Oh wait some numpty in government disbanded the Public Service Board.

Yes, and that numpty was John Howard!

SigmaOctantis11:34 am 06 Mar 23

Some people get paid more as they provide more value and have more skills. People are not equal. This has been the case since time immemorial, although granted it doesn’t align with communist policies so isn’t popular in the aps.

@SigmaOctantis … so perhaps you can explain how someone processing payroll in one ps department is providing more value and has more skills, than someone processing payroll in another department? There’s nothing communist about paying them the same for doing the same work – is there?

SigmaOctantis9:06 pm 06 Mar 23

No of course not. You’ve missed the point unfortunately.

@SigmaOctantis So enlighten me. “… staff in her independent statutory authority were being paid far less than counterparts in other areas of the Australian Public Service.” Counterparts means staff at a similar level doing a similar job doesn’t it? And an assessment of one’s ability to “… provide more value and have more skills … ” is very subjective and definitely open to cronyism.

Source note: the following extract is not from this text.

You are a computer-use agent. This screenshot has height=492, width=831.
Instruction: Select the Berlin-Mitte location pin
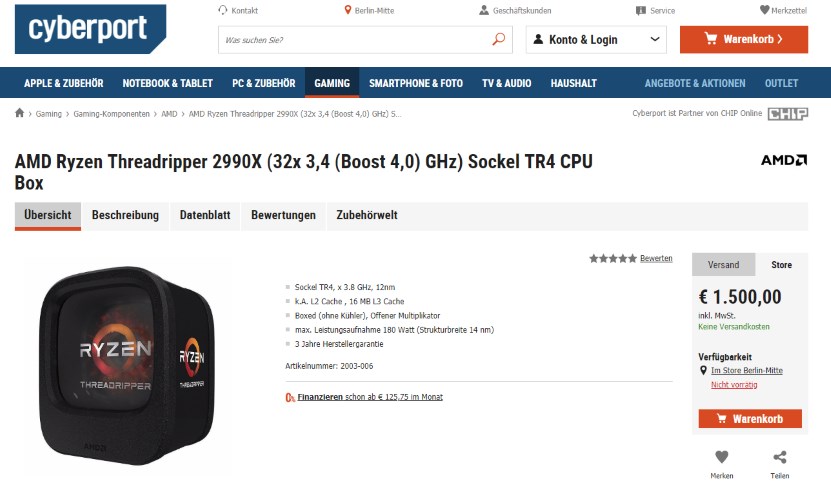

There are 150,000 public servants. Within that there are 10s of thousands of people at the same rank. And surprise, surprise, within those ranks some people are absolute dead ***** who barely do anything and some are incredibly productive. You know, like in real life?! Assessing productivity is both objective and subjective. The solution is not, pay everyone the same. It’s pay them in line with their assessed productivity to the extent you can. And If you don’t like your salary, apply for a higher paying job or negotiate exactly like Dr Carolyn Hughes did. And as for cronyism, please, single pay will do nothing to solve cronyism in hiring and promotions in the APS. Conversely It’ll just be one more supporting beam ensuring the continued mediocrity of the aps. Robodebt, anyone?

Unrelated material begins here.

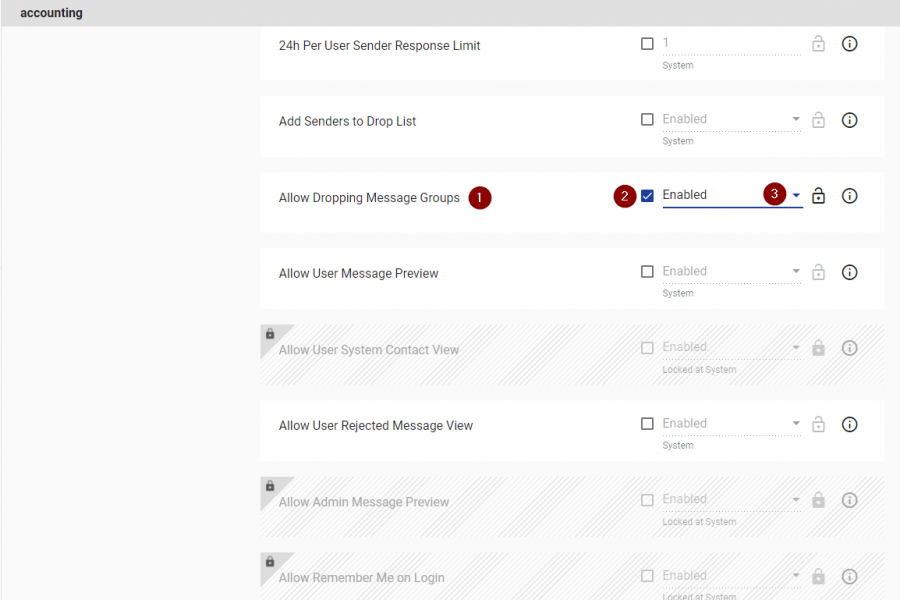Open info icon for Allow Dropping Message Groups
The width and height of the screenshot is (900, 600).
point(849,196)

“… within those ranks some people are absolute dead ***** who barely do anything and some are incredibly productive. ” Isn’t that the prupose of the performance management scheme? In theory, when these people were selected for the roles they don’t perform, it was to take on the duties of that role – and their compensation should be commensurate with the role (as per the APS work level standards – https://www.apsc.gov.au/working-aps/aps-employees-and-managers/work-level-standards-aps-level-and-executive-level-classifications).
Also, I’m not saying single pay will negate cronyism. What I am saying that individuals being able to negotiate their salary could be a further road to cronyism … AWA’s anyone?
I left the APS before individual agency bargaining came in – i.e. go back to the ASO / ITO level days. However, I wonder how much money is expended needlessly by each agency having their own EA bargaining teams negotiate a contract (salary and conditions) with staff who, for a large part, are performing very similar, if not generic, duties across the service. Afterall, the APS is pretty much the single employer, except for a few ‘specialist roles’ pertinent to the portfolio’s unique area of delivery.

SigmaOctantis4:19 am 08 Mar 23

You cannot be serious. You’re saying that APS performance management is effective? You’re completely unhinged if you believe that.

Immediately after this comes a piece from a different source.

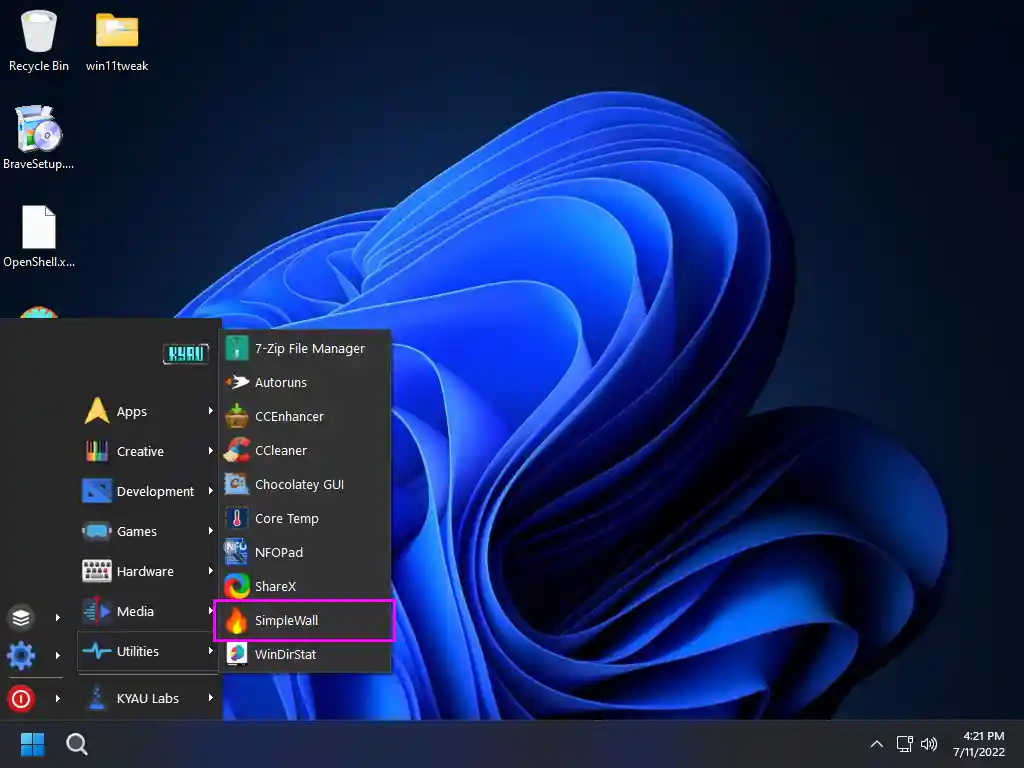This screenshot has height=768, width=1024.
Task: Launch ShareX from the Utilities submenu
Action: pyautogui.click(x=278, y=586)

@SigmaOctantis Not being in the public service, I only know of the APS performance management system, not its effectiveness. Nevertheless you are completely lacking in understanding of the English language if you don’t understand the term ‘performance management’ – but just to give you a hand, it’s to manage performance and by inference, under performance. The fact that the people who are required to “apply” the principles of performance management and don’t is obviously the issue that needs to be addressed. You certainly don’t give others a higher rate simply because they are just doing the job for which they paid to do. That is definitely unhinged.

That is true, but it shouldn’t be dealt with through wildly varying pay rates between people effectively at the same overall level with similar overall job descriptions. It is by making sure people are actually employed at levels matching what they deliver. But that can be done within the context of a framework where same work effectively is paid the same irrespective of what agency you are in.